_AIM OF THE TASK:_ In the material below, the lines to repeat exactly run from the one containing "How do I perform: Click the rightmost" to the very last line, both included.

_DATA SHOWN:_
[Start of Attachment]

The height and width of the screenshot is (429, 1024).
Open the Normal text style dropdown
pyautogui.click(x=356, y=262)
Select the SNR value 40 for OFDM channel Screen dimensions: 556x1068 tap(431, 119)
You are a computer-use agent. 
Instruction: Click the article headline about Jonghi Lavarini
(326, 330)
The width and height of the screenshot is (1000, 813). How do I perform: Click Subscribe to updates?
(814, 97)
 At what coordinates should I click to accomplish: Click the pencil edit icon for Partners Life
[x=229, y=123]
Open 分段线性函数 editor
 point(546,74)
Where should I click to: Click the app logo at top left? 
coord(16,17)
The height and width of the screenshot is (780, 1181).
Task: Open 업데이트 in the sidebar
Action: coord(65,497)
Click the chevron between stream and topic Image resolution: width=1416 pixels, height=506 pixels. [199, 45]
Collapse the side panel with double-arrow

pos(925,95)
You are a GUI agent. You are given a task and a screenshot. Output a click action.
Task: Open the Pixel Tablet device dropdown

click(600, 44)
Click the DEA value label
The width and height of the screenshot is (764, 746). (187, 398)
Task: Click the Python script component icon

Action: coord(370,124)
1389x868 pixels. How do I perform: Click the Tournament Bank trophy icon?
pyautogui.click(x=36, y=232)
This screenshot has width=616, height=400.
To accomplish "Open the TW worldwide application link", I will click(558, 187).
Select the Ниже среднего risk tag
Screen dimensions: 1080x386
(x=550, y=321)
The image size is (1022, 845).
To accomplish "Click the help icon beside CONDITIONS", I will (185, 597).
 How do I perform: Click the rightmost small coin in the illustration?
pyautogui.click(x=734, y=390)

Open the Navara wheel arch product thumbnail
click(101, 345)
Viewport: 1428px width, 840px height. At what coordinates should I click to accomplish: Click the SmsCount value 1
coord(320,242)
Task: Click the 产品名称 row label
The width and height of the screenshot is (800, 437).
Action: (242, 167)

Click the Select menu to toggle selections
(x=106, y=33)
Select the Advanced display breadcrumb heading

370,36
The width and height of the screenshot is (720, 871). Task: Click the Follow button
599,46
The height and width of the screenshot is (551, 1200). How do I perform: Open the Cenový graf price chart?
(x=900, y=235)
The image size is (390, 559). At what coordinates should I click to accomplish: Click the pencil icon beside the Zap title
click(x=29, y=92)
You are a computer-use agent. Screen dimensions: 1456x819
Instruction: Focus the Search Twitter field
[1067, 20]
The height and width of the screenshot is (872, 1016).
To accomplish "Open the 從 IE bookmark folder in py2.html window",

[End of Attachment]

_ANSWER BELOW:_
 How do I perform: Click the rightmost small coin in the illustration?
pyautogui.click(x=734, y=390)

Open the Navara wheel arch product thumbnail
click(101, 345)
Viewport: 1428px width, 840px height. At what coordinates should I click to accomplish: Click the SmsCount value 1
coord(320,242)
Task: Click the 产品名称 row label
The width and height of the screenshot is (800, 437).
Action: (242, 167)

Click the Select menu to toggle selections
(x=106, y=33)
Select the Advanced display breadcrumb heading

370,36
The width and height of the screenshot is (720, 871). Task: Click the Follow button
599,46
The height and width of the screenshot is (551, 1200). How do I perform: Open the Cenový graf price chart?
(x=900, y=235)
The image size is (390, 559). At what coordinates should I click to accomplish: Click the pencil icon beside the Zap title
click(x=29, y=92)
You are a computer-use agent. Screen dimensions: 1456x819
Instruction: Focus the Search Twitter field
[1067, 20]
The height and width of the screenshot is (872, 1016).
To accomplish "Open the 從 IE bookmark folder in py2.html window",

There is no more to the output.